(Stored dataset items)
# # #
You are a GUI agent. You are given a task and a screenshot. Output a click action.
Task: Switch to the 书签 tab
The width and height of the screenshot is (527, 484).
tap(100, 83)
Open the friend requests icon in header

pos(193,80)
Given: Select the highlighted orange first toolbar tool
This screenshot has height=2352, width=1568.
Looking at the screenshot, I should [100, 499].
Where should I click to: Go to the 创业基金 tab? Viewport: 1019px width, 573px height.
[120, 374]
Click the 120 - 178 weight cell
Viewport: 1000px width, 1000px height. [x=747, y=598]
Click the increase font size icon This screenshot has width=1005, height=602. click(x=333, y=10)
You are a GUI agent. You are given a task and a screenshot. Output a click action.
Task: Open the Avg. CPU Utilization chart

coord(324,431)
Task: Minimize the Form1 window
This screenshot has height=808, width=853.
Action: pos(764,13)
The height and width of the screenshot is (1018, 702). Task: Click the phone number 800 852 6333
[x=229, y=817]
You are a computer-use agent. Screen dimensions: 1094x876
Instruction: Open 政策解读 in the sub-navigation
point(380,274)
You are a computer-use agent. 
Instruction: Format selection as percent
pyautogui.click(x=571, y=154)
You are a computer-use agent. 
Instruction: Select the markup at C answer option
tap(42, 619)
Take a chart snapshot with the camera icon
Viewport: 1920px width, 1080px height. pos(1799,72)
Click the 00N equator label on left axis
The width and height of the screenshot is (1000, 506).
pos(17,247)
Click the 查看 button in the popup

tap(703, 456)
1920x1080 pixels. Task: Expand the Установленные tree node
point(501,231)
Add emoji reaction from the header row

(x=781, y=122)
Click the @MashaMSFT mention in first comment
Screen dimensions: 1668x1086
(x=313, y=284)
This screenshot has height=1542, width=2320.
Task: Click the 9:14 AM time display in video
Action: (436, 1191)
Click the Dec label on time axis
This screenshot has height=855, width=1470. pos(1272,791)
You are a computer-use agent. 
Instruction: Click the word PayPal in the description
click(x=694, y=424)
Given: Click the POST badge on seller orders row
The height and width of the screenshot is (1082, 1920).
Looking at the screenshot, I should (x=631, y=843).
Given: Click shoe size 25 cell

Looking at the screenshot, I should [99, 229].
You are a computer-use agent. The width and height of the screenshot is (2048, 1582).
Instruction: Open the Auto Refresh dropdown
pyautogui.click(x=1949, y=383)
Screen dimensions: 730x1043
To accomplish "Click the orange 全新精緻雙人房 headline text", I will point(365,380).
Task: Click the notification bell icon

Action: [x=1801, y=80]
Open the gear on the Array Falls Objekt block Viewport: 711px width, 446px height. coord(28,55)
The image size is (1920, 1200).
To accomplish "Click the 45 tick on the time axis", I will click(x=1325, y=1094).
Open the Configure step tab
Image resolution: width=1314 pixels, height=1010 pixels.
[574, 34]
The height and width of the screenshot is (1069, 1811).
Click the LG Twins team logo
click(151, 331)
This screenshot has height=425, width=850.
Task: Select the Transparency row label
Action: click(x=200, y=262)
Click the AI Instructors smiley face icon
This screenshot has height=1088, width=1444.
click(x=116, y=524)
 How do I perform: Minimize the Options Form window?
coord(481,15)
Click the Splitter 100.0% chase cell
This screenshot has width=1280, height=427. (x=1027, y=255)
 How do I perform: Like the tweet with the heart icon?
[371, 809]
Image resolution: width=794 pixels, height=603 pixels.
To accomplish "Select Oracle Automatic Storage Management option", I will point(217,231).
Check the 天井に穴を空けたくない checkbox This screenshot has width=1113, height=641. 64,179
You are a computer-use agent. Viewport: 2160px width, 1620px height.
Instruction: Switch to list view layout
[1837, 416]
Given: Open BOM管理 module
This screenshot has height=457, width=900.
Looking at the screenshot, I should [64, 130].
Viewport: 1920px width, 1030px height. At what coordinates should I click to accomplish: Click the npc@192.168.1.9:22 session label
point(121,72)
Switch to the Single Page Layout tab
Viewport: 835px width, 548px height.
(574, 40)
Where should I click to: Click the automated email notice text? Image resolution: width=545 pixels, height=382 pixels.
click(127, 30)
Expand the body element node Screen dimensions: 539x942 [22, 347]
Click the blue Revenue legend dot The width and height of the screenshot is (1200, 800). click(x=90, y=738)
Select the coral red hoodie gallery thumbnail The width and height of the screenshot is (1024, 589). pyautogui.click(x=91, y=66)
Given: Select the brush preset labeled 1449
# # #
> **TASK DESCRIPTION**: Rewrite the records from their first line through the line containing "Action: pos(764,13)", changing "GUI agent" to "screen agent" and keeping everything else the same.

> **WRITTEN REPLY**:
You are a screen agent. You are given a task and a screenshot. Output a click action.
Task: Switch to the 书签 tab
The width and height of the screenshot is (527, 484).
tap(100, 83)
Open the friend requests icon in header

pos(193,80)
Given: Select the highlighted orange first toolbar tool
This screenshot has height=2352, width=1568.
Looking at the screenshot, I should [100, 499].
Where should I click to: Go to the 创业基金 tab? Viewport: 1019px width, 573px height.
[120, 374]
Click the 120 - 178 weight cell
Viewport: 1000px width, 1000px height. [x=747, y=598]
Click the increase font size icon This screenshot has width=1005, height=602. click(x=333, y=10)
You are a screen agent. You are given a task and a screenshot. Output a click action.
Task: Open the Avg. CPU Utilization chart

coord(324,431)
Task: Minimize the Form1 window
This screenshot has height=808, width=853.
Action: pos(764,13)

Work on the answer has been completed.